Hegseth disse: “Quanto mais cedo David Ellison assumir o controle dessa rede, melhor.”
Talvez ele não quisesse dizer isso, mas parece que o chefe do Pentágono espera que a nova CBS desempenhe um papel de líder de torcida.
E agora a FCC tem comentários.
Trump ‘emocionado’ quando presidente da FCC alerta organizações de notícias para corrigirem o curso ou perderem licenças
Trump disse ontem no Truth Social que estava “emocionado ao ver o presidente da Comissão Federal de Comunicações (FCC), Brendan Carr, licenciar as licenças dessas organizações de ‘notícias’ corruptas e altamente antipatrióticas”.
Carr disse em X: “As emissoras que mentem e distorcem as notícias agora têm a chance de consertar seus caminhos – antes que as renovações de suas licenças cheguem. A lei é clara. As emissoras devem agir no interesse público e perderão suas licenças.”
Mudar de rumo foi uma decisão comercial inteligente, disse o presidente, já que “a confiança na mídia tradicional atingiu o nível mais baixo de todos os tempos”. Essa parte é sem dúvida verdadeira.

O presidente da Comissão Federal de Comunicações, Brendan Carr, disse: “As emissoras devem agir no interesse público ou perderão suas licenças.” (John McDonnell/Getty Images)
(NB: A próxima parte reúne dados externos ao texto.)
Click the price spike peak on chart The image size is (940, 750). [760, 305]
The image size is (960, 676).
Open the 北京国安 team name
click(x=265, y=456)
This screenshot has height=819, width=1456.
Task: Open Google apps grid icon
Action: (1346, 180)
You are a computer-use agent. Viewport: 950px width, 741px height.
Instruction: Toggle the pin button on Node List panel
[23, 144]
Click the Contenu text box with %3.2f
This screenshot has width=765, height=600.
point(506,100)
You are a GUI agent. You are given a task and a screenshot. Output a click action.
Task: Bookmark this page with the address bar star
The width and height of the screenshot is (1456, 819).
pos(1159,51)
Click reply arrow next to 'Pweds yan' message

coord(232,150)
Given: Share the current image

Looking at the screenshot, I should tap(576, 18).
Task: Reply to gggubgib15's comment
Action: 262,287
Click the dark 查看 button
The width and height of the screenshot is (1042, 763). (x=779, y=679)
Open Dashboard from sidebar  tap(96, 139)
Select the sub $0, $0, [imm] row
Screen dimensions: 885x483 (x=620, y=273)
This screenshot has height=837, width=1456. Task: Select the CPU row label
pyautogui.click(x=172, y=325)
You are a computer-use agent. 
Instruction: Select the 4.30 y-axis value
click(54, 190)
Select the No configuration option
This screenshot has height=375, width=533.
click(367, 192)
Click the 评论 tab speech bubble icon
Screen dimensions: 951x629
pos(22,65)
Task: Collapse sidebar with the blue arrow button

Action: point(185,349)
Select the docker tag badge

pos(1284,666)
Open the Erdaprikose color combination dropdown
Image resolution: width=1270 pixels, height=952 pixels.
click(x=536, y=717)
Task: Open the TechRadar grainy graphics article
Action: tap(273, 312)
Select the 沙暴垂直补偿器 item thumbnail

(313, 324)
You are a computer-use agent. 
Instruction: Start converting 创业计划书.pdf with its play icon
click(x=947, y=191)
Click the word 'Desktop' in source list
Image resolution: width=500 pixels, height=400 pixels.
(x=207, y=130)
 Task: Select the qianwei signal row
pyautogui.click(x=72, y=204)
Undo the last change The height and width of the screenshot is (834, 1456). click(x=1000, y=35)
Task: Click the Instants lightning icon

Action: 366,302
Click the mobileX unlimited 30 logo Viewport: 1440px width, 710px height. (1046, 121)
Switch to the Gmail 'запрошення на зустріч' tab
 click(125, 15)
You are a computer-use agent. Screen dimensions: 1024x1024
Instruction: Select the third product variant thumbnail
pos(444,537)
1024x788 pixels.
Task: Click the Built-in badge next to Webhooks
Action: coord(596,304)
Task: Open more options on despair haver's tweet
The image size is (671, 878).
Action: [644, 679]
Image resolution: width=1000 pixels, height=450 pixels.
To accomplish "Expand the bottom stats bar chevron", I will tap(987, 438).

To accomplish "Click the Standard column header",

Não creio que veremos nenhuma estação de transmissão perder suas licenças porque essas ações incrivelmente raras não ocorrem no nível da rede.
Os detratores de Carr entraram em ação depois que a senadora democrata Elizabeth Warren a chamou de “lei constitucional 101” e que “é ilegal para o governo censurar a liberdade de expressão não solicitada sobre a guerra de Trump no Irã”. A comissária democrata da FCC, Anna Gomez, alertou sobre um “efeito inibidor” no MS NOW.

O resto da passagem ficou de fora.